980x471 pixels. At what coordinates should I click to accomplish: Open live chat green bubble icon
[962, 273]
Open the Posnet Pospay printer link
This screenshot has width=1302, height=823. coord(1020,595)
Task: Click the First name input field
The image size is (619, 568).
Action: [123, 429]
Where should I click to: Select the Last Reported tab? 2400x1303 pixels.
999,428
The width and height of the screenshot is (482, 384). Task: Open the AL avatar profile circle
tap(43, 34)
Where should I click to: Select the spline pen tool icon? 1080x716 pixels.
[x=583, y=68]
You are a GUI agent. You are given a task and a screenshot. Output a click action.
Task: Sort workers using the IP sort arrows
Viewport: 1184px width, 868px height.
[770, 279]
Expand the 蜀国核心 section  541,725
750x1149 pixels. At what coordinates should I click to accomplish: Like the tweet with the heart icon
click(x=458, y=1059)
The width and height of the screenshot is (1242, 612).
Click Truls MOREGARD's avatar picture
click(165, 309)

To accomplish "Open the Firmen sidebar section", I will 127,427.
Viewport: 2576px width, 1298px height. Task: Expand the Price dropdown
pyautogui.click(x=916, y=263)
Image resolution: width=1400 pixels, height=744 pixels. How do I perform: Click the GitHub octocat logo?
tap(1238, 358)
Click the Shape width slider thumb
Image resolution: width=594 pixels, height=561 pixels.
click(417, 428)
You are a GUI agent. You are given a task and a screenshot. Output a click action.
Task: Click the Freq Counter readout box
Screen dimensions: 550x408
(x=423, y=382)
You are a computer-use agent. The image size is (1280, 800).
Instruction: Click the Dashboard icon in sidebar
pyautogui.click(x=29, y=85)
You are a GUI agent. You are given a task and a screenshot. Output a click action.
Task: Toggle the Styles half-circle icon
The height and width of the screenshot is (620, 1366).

# # # #

Starting from the line that contains "Image resolution: width=594", transcribe each line to the end of the records above. Please add nothing.

#### Response to this task:
Image resolution: width=594 pixels, height=561 pixels.
click(417, 428)
You are a GUI agent. You are given a task and a screenshot. Output a click action.
Task: Click the Freq Counter readout box
Screen dimensions: 550x408
(x=423, y=382)
You are a computer-use agent. The image size is (1280, 800).
Instruction: Click the Dashboard icon in sidebar
pyautogui.click(x=29, y=85)
You are a GUI agent. You are given a task and a screenshot. Output a click action.
Task: Toggle the Styles half-circle icon
The height and width of the screenshot is (620, 1366).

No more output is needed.